Static resources take some time to load: consider using a CDN
Faster system restart
Please refer to the Sitefinity startup performance
Speedup the Local development
Use SSD disk or RAM disk when possible. More information
Remove the unnecessary assembly references, keep only the ones needed and used, e.g. in case of using nuget packages
Install Roslyn compilation: https://www.nuget.org/packages/Microsoft.CodeDom.Providers.DotNetCompilerPlatform
Usage of the Diagnostics module
If Diagnostics module is active, deactivate it by navigating to Administration > Modules & Services > Action (of Diagnostics module) > DeactivateBootstrapping
Host the site with IIS web server. Running the sites through local development servers (IIS Express) doesn`t count as a benchmark for speed because the web server is for development purposes and doesn`t have the full IIS Performance boosters.
Make sure the websites are not running debug mode. In web.config check the debug is set to false
For sites running Sitefinity version 10.1.6500 there is startup performance boosters. One of them is Sitefinity 10.1 itself and the other is the option to use Roslyn compiler (~ 6 times faster page compilation).
Details here: https://www.progress.com/blogs/sitefinity-cuts-web-site-startup-time-in-half
Another part of the bootstrap process is the code added in Global.asax on Application_Start
event and Boostrapper_Initialized
events. If there is a slow executing code or code that works through a large collection of data this will impact the startup.
If the site warmup module is configured based on this Sitefinity Documentation, site warmup https://www.progress.com/documentation/sitefinity-cms/site-warmup
it will slow down the site startup in order to preload certain pages. Check if it is configured and how many pages it preloads.Slow load for pages or a certain page
Slow compilation time. If the page has a lot of widgets that query data, this load of data from the page and from its page template needs to be executed once so that the page compiles and outputs HTML, this is the slowest process of the page request. Once compiled all will be faster. The compilation can be speeded up via installing Roslyn compiler.
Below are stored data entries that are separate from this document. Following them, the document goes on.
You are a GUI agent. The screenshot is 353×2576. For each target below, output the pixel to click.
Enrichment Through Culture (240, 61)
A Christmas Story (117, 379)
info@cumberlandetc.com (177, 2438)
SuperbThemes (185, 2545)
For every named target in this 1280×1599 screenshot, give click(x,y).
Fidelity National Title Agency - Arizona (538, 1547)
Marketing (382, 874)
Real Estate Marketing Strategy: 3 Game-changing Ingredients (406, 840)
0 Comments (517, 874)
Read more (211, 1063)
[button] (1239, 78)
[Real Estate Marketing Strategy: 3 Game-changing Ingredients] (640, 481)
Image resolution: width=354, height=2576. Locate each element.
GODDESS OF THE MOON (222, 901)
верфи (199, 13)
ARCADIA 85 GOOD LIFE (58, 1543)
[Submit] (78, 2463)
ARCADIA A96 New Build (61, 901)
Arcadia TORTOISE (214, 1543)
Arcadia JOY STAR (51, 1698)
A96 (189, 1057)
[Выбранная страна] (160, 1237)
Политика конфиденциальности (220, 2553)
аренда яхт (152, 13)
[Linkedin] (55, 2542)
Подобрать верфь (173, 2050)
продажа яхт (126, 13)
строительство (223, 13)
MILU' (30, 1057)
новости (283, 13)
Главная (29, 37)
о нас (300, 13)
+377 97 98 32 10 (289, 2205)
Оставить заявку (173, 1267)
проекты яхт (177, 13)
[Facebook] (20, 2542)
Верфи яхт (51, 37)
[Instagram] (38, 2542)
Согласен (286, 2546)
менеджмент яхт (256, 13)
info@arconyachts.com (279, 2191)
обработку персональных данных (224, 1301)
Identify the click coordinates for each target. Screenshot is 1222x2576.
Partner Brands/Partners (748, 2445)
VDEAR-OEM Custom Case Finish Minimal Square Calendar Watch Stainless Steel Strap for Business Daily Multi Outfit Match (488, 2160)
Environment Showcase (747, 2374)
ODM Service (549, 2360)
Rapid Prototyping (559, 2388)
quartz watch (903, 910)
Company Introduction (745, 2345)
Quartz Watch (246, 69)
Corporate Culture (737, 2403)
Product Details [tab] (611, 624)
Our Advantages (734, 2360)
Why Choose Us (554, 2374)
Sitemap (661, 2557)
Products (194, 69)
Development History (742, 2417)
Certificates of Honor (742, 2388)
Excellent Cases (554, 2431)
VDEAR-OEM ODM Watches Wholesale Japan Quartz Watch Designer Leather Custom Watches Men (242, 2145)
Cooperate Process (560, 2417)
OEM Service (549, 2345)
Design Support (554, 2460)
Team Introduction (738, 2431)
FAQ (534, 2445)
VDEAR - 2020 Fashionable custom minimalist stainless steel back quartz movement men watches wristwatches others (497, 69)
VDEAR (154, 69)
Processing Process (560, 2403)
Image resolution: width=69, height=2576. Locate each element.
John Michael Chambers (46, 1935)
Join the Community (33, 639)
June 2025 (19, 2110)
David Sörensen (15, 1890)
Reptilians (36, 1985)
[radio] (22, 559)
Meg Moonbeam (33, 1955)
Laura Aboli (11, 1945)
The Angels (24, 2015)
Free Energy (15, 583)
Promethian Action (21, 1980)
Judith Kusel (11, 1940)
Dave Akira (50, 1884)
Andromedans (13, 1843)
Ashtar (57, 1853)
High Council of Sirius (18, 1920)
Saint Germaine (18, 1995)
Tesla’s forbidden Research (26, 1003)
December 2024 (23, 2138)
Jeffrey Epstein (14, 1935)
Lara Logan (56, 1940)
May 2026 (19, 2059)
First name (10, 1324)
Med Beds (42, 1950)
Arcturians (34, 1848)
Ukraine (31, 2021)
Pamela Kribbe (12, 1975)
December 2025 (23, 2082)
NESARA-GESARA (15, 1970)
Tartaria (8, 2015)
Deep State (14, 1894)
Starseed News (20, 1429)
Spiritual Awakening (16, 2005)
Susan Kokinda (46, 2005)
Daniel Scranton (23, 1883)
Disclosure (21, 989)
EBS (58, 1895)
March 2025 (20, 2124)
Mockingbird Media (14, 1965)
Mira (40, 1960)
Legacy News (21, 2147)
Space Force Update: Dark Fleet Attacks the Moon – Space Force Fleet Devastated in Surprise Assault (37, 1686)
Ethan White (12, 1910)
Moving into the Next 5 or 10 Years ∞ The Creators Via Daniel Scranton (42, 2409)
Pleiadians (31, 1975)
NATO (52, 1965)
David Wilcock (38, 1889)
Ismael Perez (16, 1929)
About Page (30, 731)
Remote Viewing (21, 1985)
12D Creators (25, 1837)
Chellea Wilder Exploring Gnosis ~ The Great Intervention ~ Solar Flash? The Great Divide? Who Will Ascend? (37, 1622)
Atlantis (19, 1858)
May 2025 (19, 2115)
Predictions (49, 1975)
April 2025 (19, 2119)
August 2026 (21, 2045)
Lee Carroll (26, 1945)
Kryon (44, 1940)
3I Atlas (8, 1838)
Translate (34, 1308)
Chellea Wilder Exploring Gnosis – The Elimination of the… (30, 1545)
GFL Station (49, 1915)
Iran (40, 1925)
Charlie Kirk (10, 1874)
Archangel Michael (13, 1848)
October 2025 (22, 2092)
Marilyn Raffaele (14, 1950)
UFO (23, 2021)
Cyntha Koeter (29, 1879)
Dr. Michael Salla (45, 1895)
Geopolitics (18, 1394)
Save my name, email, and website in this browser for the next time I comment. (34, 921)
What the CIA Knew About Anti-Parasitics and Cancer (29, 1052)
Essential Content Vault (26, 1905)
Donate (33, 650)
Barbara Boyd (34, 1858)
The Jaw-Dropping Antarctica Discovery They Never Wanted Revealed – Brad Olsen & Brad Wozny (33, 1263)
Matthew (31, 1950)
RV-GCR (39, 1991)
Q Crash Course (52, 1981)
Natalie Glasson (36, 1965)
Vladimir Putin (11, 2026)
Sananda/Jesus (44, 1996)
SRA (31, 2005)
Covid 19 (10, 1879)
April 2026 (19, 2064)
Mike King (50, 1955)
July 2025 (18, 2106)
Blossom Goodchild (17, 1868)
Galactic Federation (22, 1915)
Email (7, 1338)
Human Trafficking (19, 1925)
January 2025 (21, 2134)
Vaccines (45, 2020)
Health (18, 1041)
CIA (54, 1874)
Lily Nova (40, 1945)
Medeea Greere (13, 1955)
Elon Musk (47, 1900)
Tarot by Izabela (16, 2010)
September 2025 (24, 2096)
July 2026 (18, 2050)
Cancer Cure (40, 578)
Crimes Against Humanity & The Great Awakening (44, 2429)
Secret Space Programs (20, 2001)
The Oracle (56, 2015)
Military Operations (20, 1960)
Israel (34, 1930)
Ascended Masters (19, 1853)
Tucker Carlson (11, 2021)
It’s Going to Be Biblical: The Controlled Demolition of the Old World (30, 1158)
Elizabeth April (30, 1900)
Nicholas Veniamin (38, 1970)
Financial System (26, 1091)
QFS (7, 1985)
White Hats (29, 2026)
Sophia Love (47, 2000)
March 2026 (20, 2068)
In case the Roslyn compiler doesn`t improve the time to the first byte for the request to homepage then the page itself needs to be examined for causes of the problem.
Run a copy of the site locally out of the production server.
- measure the startup time
- remove a widget from the homepage and measure the time again.
- Keep removing widget until the load speed improves, the last removed widget is the one causing slowdowns.
- If all widgets from the page are removed, but it still loads slowly go to the page template and continue the removal process to narrow down a problematic component.
- move to the page template on which the page is based to narrow down the root or the problem to a widget on the page template.